Start Page
Why are there so few black-owned galleries in London?

Despite the stars of so many artists of colour rising in the West, the trend is not reflected within the dealer community

Tafeta at Tefaf in 2020 © Tafeta

Tafeta Gallery has moved to Russell Square. Tafeta, which is taking part in London Gallery Weekend, is owned by Ayo Adeyinka, a gallerist of Nigerian heritage who is something of a unicorn. There are few Black-owned galleries in the UK and even fewer in the central London area.

Every once in a while, a ‘pop up’ will surface, giving us all a glimpse of what is possible. Bold, independent curators like Bolanle Tajudeen, Adeola Ayoola, Lisa Anderson and Maryam Lawal have been known to commandeer spaces in London and fill them with the work of Black artists. By doing so, they refuse to wait for permission from the so-called gatekeepers to display Black art. But a ‘pop up’ is by design temporary in nature. All too soon, the dates listed on the flyer come and go, the installations are taken down, the unsold canvases are rolled up, and we are left scouring social media for the next one.

So why are there so few Black-owned gallery spaces in London? This seems especially curious when you consider the fact that Black and African art is on the rise. Both Sotheby’s and Bonhams have a dedicated Modern and contemporary African art auction that frequently set records for emerging and established artists.

Over the past decade, we have celebrated the increasing visibility of Black artists. Recent names like Amoako Boafo, Cassi Namoda, Joy Labinjo, Jadé Fadojutimi and Nengi Omuku, have joined names like Njideka Akunyili Crosby, Toyin Ojih Odutola, Lynette Yiadom-Boakye and Oscar Murillo, who themselves have joined forerunners like Frank Bowling, Yinka Shonibare, Lubaina Himid, Sonia Boyce and Sokari Douglas Camp. There is a whole firmament of Black art stars and the galaxy is growing every day. So where are all the Black gallerists?

Wouldn’t it seem a little odd if the only person you trusted to explain Degas to you, had never set foot in France or if they had, hadn’t strayed very far from their hotel?
End Page
Given problem:
Copy the article on Black-owned galleries in London word for word, from its headline through its final question.
Start Items
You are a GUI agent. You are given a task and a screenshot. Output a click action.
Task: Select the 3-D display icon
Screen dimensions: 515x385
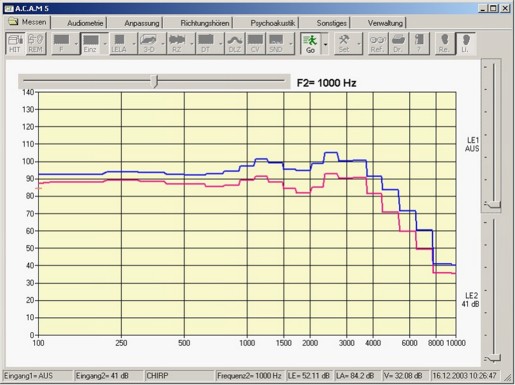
End Items
Start Items
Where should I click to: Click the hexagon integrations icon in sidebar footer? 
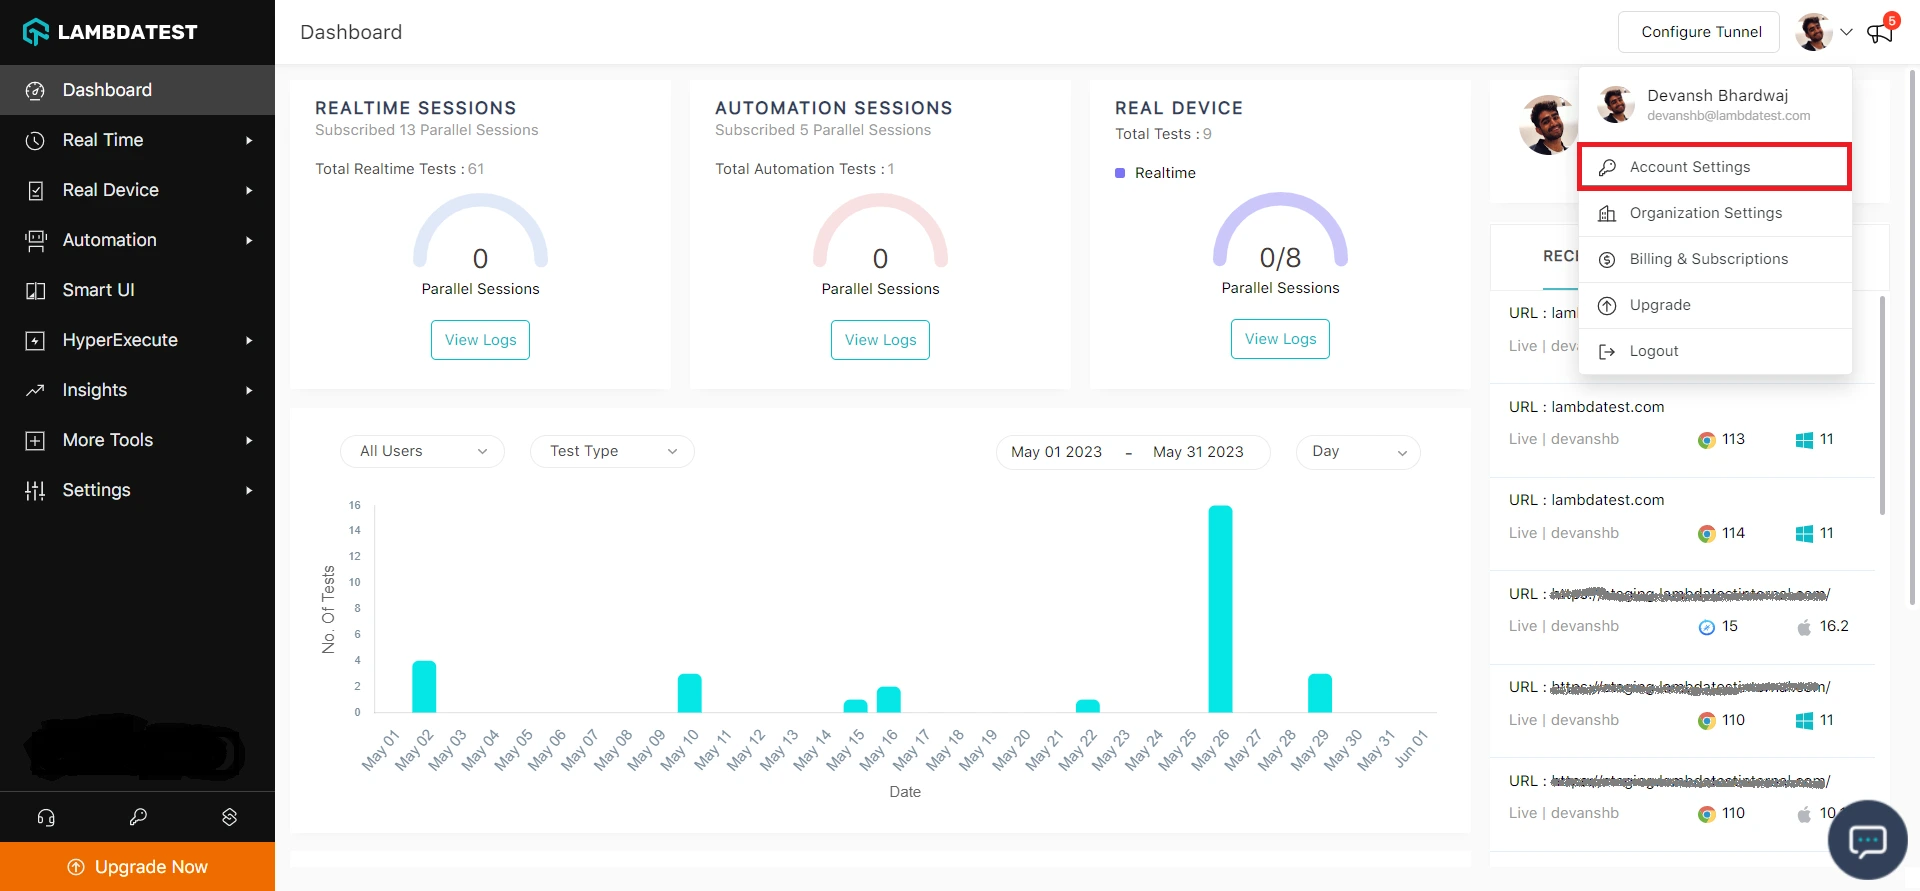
End Items
Written answer:
Why are there so few black-owned galleries in London?

Despite the stars of so many artists of colour rising in the West, the trend is not reflected within the dealer community

Tafeta at Tefaf in 2020 © Tafeta

Tafeta Gallery has moved to Russell Square. Tafeta, which is taking part in London Gallery Weekend, is owned by Ayo Adeyinka, a gallerist of Nigerian heritage who is something of a unicorn. There are few Black-owned galleries in the UK and even fewer in the central London area.

Every once in a while, a ‘pop up’ will surface, giving us all a glimpse of what is possible. Bold, independent curators like Bolanle Tajudeen, Adeola Ayoola, Lisa Anderson and Maryam Lawal have been known to commandeer spaces in London and fill them with the work of Black artists. By doing so, they refuse to wait for permission from the so-called gatekeepers to display Black art. But a ‘pop up’ is by design temporary in nature. All too soon, the dates listed on the flyer come and go, the installations are taken down, the unsold canvases are rolled up, and we are left scouring social media for the next one.

So why are there so few Black-owned gallery spaces in London? This seems especially curious when you consider the fact that Black and African art is on the rise. Both Sotheby’s and Bonhams have a dedicated Modern and contemporary African art auction that frequently set records for emerging and established artists.

Over the past decade, we have celebrated the increasing visibility of Black artists. Recent names like Amoako Boafo, Cassi Namoda, Joy Labinjo, Jadé Fadojutimi and Nengi Omuku, have joined names like Njideka Akunyili Crosby, Toyin Ojih Odutola, Lynette Yiadom-Boakye and Oscar Murillo, who themselves have joined forerunners like Frank Bowling, Yinka Shonibare, Lubaina Himid, Sonia Boyce and Sokari Douglas Camp. There is a whole firmament of Black art stars and the galaxy is growing every day. So where are all the Black gallerists?

Wouldn’t it seem a little odd if the only person you trusted to explain Degas to you, had never set foot in France or if they had, hadn’t strayed very far from their hotel?